**The problem**
Render the data from the line with "This screenshot has height=1568, width=724." to the line with "Action: (415, 511)", inclusive, as a Markdown table with the columns Row and Content, numbering each row and leaving out blank lines.

%%

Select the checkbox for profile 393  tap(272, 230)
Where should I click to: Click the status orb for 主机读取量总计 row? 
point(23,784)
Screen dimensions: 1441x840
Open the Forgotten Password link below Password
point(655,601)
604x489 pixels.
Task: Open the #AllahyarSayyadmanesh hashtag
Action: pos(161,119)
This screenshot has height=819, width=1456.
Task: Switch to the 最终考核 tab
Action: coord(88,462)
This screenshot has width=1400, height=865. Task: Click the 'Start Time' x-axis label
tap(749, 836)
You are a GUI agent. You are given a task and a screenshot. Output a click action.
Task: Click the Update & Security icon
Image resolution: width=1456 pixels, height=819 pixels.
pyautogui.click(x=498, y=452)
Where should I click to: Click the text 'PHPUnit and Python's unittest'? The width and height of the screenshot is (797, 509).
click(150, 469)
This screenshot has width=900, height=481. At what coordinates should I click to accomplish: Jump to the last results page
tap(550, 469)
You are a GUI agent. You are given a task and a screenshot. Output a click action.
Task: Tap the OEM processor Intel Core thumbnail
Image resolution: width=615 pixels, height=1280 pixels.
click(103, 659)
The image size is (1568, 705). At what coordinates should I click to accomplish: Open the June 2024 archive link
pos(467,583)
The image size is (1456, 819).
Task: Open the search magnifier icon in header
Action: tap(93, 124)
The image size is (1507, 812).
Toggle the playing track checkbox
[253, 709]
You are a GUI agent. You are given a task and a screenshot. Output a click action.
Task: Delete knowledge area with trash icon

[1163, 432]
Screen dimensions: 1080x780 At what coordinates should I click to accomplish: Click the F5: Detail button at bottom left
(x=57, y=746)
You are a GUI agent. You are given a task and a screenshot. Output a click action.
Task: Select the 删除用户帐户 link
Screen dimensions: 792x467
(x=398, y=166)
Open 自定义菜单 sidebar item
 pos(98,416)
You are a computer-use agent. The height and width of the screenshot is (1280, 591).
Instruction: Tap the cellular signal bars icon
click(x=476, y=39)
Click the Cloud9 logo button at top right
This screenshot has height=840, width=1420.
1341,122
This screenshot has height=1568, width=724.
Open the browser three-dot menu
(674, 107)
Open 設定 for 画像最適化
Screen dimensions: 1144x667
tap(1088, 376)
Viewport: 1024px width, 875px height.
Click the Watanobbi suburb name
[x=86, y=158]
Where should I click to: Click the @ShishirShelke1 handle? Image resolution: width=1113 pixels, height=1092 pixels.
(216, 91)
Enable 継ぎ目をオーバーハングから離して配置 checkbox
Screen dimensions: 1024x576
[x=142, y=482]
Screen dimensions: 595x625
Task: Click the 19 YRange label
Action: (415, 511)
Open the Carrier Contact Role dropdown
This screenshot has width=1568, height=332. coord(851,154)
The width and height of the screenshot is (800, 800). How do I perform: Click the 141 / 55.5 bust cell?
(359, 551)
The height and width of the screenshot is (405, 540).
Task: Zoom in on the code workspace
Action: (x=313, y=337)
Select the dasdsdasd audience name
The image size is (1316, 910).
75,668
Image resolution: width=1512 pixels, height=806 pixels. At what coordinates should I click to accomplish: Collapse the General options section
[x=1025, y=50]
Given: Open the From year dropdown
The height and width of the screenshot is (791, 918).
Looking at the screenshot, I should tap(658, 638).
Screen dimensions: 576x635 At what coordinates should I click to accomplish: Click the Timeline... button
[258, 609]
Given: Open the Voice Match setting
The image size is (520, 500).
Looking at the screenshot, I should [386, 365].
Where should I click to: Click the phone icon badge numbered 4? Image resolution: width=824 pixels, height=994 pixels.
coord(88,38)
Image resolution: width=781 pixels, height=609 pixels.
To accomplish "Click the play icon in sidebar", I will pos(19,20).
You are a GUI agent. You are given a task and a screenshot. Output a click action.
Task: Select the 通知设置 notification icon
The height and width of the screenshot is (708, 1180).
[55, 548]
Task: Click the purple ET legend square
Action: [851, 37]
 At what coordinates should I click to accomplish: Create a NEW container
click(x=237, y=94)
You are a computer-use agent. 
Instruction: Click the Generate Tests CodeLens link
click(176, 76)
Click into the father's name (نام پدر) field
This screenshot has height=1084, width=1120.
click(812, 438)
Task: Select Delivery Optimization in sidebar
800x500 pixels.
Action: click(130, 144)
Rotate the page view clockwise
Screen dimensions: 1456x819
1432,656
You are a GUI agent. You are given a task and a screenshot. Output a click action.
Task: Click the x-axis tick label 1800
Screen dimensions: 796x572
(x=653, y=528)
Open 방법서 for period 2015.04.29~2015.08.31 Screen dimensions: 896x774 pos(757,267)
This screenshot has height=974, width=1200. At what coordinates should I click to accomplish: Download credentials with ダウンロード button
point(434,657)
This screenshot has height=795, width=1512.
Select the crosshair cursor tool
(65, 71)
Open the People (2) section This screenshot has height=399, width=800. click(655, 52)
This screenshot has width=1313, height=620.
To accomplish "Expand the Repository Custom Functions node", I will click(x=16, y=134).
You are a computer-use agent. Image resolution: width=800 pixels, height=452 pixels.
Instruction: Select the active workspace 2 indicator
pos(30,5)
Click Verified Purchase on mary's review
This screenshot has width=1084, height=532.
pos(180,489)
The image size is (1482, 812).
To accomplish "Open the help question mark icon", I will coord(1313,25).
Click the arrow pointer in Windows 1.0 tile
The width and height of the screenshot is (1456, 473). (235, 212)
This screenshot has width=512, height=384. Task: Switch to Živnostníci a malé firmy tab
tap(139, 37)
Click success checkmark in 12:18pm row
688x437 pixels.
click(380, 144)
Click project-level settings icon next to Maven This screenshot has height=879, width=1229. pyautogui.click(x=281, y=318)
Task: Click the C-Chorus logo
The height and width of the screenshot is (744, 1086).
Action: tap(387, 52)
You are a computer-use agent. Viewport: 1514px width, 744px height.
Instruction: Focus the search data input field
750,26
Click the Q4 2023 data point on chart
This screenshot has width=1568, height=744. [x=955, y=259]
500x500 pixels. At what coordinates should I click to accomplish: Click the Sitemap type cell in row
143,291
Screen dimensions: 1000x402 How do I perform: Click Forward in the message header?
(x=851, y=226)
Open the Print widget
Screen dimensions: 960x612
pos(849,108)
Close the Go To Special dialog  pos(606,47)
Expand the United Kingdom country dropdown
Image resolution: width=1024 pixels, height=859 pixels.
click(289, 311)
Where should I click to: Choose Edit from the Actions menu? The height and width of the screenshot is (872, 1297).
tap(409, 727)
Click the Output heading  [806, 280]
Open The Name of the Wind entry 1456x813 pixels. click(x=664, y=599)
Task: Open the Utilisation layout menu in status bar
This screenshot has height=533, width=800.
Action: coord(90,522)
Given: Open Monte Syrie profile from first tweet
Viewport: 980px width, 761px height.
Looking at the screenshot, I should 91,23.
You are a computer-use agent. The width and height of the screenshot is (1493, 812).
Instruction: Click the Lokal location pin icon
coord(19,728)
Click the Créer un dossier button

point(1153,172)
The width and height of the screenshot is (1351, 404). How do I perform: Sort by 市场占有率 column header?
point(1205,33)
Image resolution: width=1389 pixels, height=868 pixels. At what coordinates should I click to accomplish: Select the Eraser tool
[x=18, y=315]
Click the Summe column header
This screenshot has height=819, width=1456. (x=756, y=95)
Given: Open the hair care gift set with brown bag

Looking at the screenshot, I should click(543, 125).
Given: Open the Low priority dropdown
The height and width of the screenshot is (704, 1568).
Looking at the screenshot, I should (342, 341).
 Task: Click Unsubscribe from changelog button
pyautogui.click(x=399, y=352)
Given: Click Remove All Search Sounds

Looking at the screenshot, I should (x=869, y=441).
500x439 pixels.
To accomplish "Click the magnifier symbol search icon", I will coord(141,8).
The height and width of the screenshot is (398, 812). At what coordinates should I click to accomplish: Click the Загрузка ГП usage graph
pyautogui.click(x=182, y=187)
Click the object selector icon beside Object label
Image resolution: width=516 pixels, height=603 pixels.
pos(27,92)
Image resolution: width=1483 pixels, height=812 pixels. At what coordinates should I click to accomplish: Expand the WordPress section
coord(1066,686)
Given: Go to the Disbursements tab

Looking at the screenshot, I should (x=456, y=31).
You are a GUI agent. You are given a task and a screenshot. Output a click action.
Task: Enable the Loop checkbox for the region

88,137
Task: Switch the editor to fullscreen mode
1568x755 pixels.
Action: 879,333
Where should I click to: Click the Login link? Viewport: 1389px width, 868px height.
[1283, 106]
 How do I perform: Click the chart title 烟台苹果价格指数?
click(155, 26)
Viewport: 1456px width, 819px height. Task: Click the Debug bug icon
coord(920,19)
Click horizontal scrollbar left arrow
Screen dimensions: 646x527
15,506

%%

**Result**
| Row | Content |
|---|---|
| 1 | This screenshot has height=1568, width=724. |
| 2 | Open the browser three-dot menu |
| 3 | (674, 107) |
| 4 | Open 設定 for 画像最適化 |
| 5 | Screen dimensions: 1144x667 |
| 6 | tap(1088, 376) |
| 7 | Viewport: 1024px width, 875px height. |
| 8 | Click the Watanobbi suburb name |
| 9 | [x=86, y=158] |
| 10 | Where should I click to: Click the @ShishirShelke1 handle? Image resolution: width=1113 pixels, height=1092 pixels. |
| 11 | (216, 91) |
| 12 | Enable 継ぎ目をオーバーハングから離して配置 checkbox |
| 13 | Screen dimensions: 1024x576 |
| 14 | [x=142, y=482] |
| 15 | Screen dimensions: 595x625 |
| 16 | Task: Click the 19 YRange label |
| 17 | Action: (415, 511) |